“The gun is good. The penis is evil,” this is the philosophy uttered by Zardoz, a flying stone head who is seen as a god in the post-apocalyptic dark ages of about 300 years from now.
This is Zardoz, a film made in 1974 that was so wretched it made me question Sean Connery’s otherwise great career as acting as a Scotsmen when playing an Englishmen, Spaniard or Russian.
This movie is terrible not just because of what it is, but what brings it to another level of awful is what this movie could have been.
The main goal of the movie, at most points, seems to be reminding the audience that Sean Connery was James Bond and there are many shots that are simply meant to convey that connection.
An example of this is at the end of the opening scene, Sean Connery’s character “Zed” shoots the camera with a revolver. Get it? Because he’s James Bond, in case you forgot. This film will not let you forget.
There are two societies in the Zardoz world, one of highly intelligent immortals known as Eternals and another of everyone else who live a gritty nomadic life, known as the Brutals. The Brutals are virtually enslaved by the Eternals, and those who are doing the whipping are the Exterminators, who kill a lot of people (like James Bond.)

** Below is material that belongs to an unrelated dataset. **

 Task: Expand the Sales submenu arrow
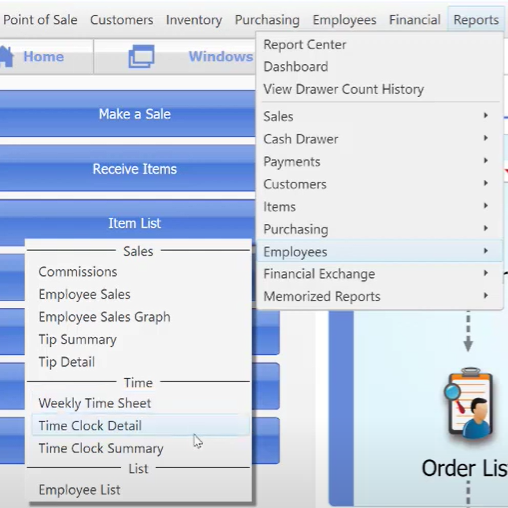[x=486, y=116]
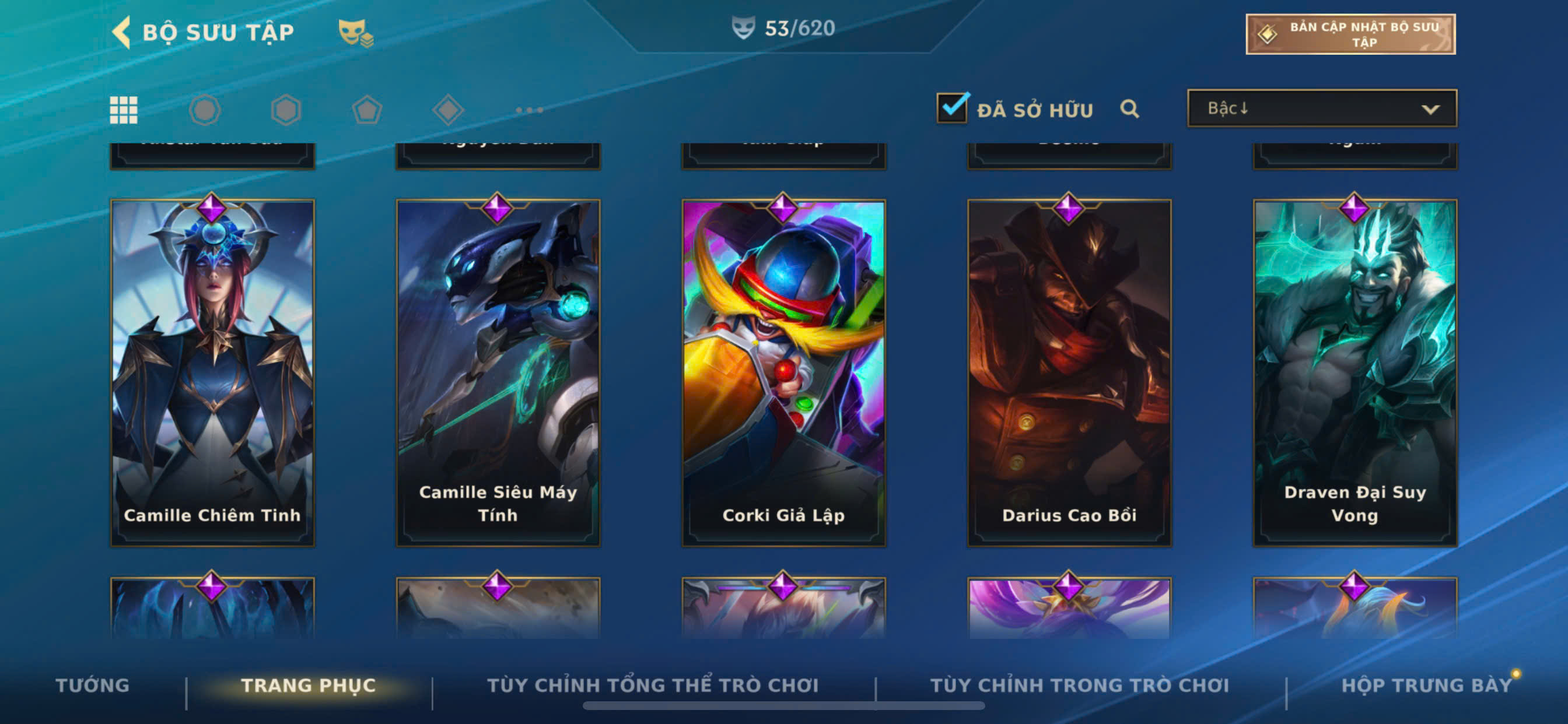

The film was written, directed and produced by John Boorman, who was just coming off the Academy Award nominated thriller Deliverance and had a promising career ahead of him. Then he made Zardoz, which virtually nullified all Academy Award nominations Boorman had received. Coupled with Connery, this movie could have been so much, but it failed on many, many levels.
The plot thins more when we discover Zed and the other Exterminators have a plan to usurp Zardoz and those in the Vortex. A massive gaping plot hole is how the other Exterminators who weren’t Zed found the Vortex which they clearly do midway through the movie.
One redeeming piece of the movie, I must admit, is Sean Connery’s Fu Manchu, which he sports through the movie, stealing scenes and reminding us that it is a real kick-ass ‘stache.
The Eternals reside in a Vortex which is protected from the rest of the world through an invisible force-field. The force-field can only be penetrated by Zardoz.
The sets for the Eternals appear to be weather balloons attached to an Estate in the Irish Countryside, while the Brutal scenes appear to be Belfast after a massive IRA bombing.
This movie asks the question, hey, have you ever thought “I want to see Sean Connery in a pair of red manties and a ponytail for 90 minutes?” If you answered yes, then Zardoz is the film for you.
If you answered no, then you will see this costuming decision as a bit garish.
The costuming outside of Connery’s disaster looks as if it were purchased in a medieval themed sex shop in the mid 70s. With a sort of show as much skin as possible philosophy, mixed with the fact it was 1974 and the metaphor to the dark ages they were attempting to convey; this mixture leads to some of the worst costumes one has seen in the sci-fi genre.
There are many shots and scenes that are seemingly set to remind you that this is Sean Connery, who was James Bond, such as the chase scene, where Connery spontaneously generates a handgun, where it came from, no one knows, why is it there, because he was James Bond, in case you already forgot.
Zardoz vomits guns and promotes abstinence, essentially making him the ideal Republican candidate for president in 2012.
Zardoz will go down in history as that movie with Sean Connery where he wears a red Speedo, sports a kick-ass mustache and appears in a terrible movie.